Mackenzie King, Diamond Jubilee of Confederation, 1927

Mackenzie King speaking at Diamond Jubilee, 1927

Canadians celebrate National Indigenous Peoples Day on June 21 and Canada Day ten days later. The first national observance of Dominion Day, as it was known then, occurred on July 1, 1927, which was the Diamond Jubilee of Confederation in 1867. The centrepiece in Ottawa was a radio address by Prime Minister Mackenzie King. To the contemporary ear, his remarks were a cringe worthy attempt at extravagant oratory in the service of national myth making. King’s central rhetorical device was to contrast how a “group of huts” populated by Indigenous peoples in the primitive solitude of the forest had been transformed by “two great races” into a robust country taking its place among the nations of the world. It is instructive to consider King’s remarks through an Indigenous lens, through the concept of Dominion, and through the Doctrine of Discovery.         


The Speech

Four hundred years ago, Canada, from ocean to ocean, was a primeval forest, unknown to the civilized world. Its verdant grandeur lay mirrored in the mighty rivers and inland seas. The boundless plains, concealed within its depths, rivalled in their sweep vast stretches of mountain range, unsurpassed in immensity, and unparalleled in in antiquity. Through these ancient solitudes the Indian roamed, the lord of the forest, the monarch of all he surveyed.

“Group of huts”

In the perspective of history it would seem that our country has been well and truly named. Canada, when discovered, was the home of the Indian. Legend has it that the name, Canada, is derived from the Indian word, Kanata, which means a group of huts. If we are to go back to the beginning of things, where shall we find a truer picture of the primitive than afforded by a group of huts?

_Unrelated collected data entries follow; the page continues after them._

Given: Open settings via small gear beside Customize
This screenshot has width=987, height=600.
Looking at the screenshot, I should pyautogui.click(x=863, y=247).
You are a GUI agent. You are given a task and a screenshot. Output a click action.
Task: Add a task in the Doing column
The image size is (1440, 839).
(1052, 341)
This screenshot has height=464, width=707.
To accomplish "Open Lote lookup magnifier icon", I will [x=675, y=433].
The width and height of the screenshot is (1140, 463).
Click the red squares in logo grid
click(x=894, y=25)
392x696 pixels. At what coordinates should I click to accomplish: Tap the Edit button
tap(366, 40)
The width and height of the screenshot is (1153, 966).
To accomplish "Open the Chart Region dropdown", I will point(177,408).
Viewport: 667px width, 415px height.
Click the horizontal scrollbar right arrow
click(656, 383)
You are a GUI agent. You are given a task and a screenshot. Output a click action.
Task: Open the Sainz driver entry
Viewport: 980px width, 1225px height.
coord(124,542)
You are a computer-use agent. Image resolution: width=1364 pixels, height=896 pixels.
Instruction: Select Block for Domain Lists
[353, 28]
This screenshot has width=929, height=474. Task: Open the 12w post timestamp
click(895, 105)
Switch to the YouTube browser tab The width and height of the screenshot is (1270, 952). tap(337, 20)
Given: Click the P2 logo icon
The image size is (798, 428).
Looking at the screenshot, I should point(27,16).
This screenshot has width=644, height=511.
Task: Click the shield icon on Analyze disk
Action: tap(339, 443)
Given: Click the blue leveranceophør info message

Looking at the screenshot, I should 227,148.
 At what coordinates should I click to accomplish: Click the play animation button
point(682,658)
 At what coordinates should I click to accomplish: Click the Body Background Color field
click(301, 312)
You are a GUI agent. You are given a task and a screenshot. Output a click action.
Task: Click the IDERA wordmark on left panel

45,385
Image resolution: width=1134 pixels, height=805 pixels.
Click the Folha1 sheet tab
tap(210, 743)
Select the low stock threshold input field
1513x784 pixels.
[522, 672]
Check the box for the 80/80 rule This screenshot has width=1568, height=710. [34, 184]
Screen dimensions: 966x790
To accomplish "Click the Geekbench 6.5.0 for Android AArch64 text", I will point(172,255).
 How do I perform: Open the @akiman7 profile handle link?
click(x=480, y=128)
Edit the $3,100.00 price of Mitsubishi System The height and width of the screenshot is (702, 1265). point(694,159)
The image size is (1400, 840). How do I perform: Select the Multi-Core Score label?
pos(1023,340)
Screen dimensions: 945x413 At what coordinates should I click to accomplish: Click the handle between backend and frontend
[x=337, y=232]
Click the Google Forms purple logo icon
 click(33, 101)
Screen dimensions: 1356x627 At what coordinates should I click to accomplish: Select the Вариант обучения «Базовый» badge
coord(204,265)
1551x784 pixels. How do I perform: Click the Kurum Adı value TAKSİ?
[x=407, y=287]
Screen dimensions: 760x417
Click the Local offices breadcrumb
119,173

The Confederation of Canada, the Diamond Jubilee of which we celebrate today, was the culmination of a two-fold undertaking, the task of settlement and of government which began more than three centuries ago.

Claiming Canada

Settlement and government of themselves are not sufficient to make a country. They must be continuous and combined. When, at the close of the fifteenth century, John Cabot, under royal charter from Henry VII, planted on the Canadian mainland the banner of England and the first cross, and when, early in the following century, Jacques Cartier erected a great cross, on which were the fleur de lis, and the words “Long live the King of France,” these intrepid mariners bequeathed their names to our country as its discoverers. It can hardly be said that they were its founders. They established no authority, they set up no colony. Their presence at the dawn of history was, however, strangely prophetic of the two great races that were to develop settlement and government in our midst . . . From a group of huts to a group of provinces, such was the development of Canada in the period that intervened between the rounding of our country and Confederation . . .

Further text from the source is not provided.